_AIM_
Collect each line in the items below that contains the word "width", copying those lines in full.

_DATA LISTING_

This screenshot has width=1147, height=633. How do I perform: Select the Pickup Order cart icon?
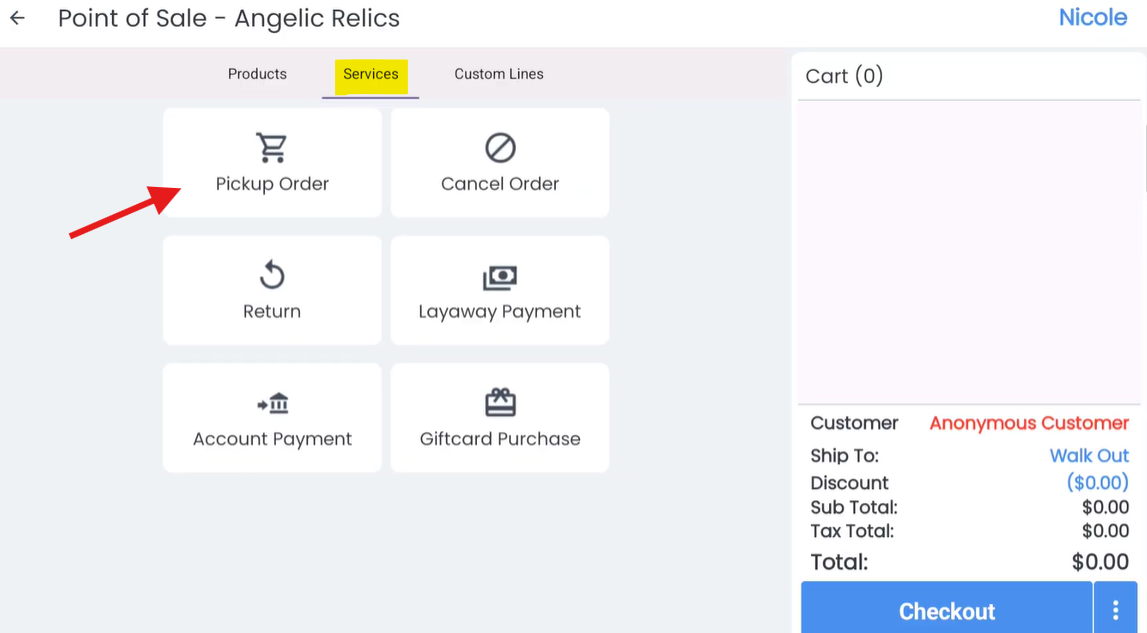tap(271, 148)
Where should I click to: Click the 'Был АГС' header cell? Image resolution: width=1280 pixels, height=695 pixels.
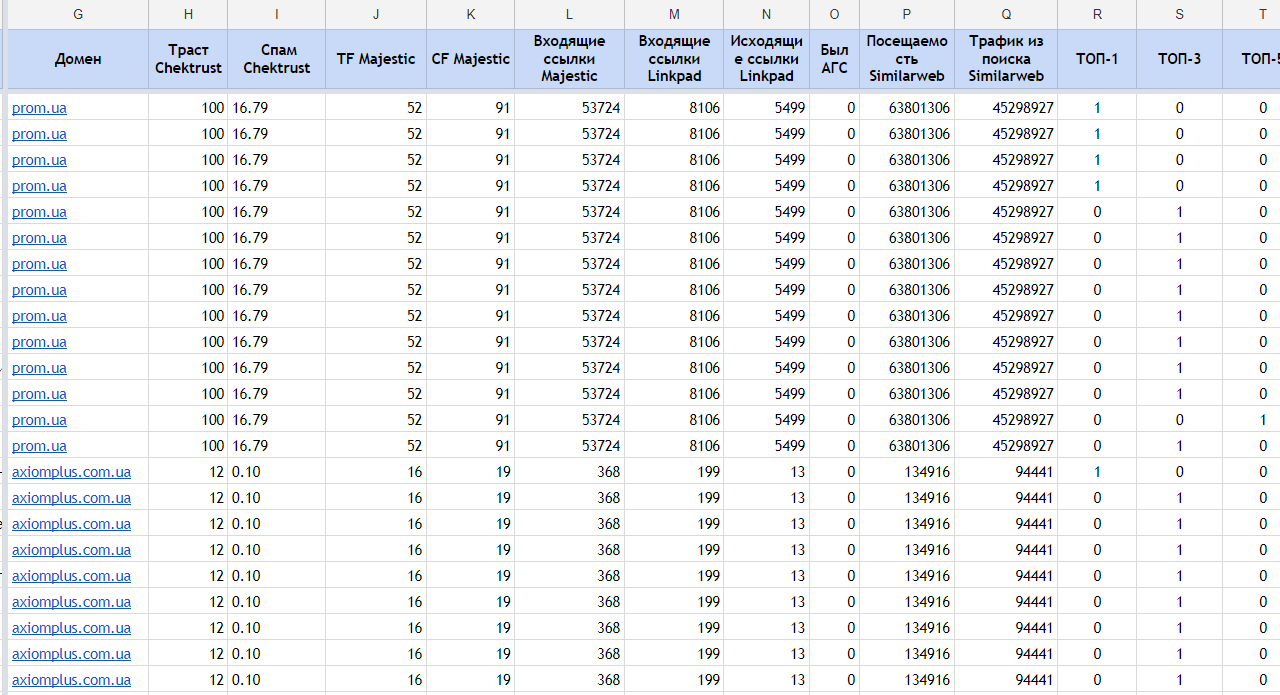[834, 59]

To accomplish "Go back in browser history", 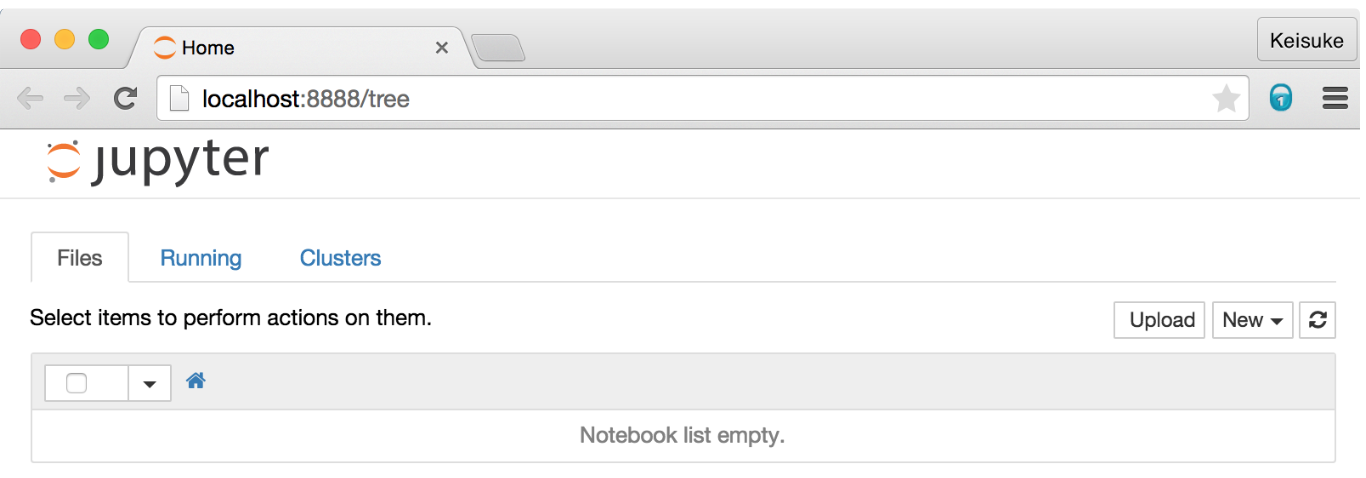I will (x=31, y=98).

_COMPLETE RESPONSE_
This screenshot has width=1147, height=633. How do I perform: Select the Pickup Order cart icon?
Where should I click to: Click the 'Был АГС' header cell? Image resolution: width=1280 pixels, height=695 pixels.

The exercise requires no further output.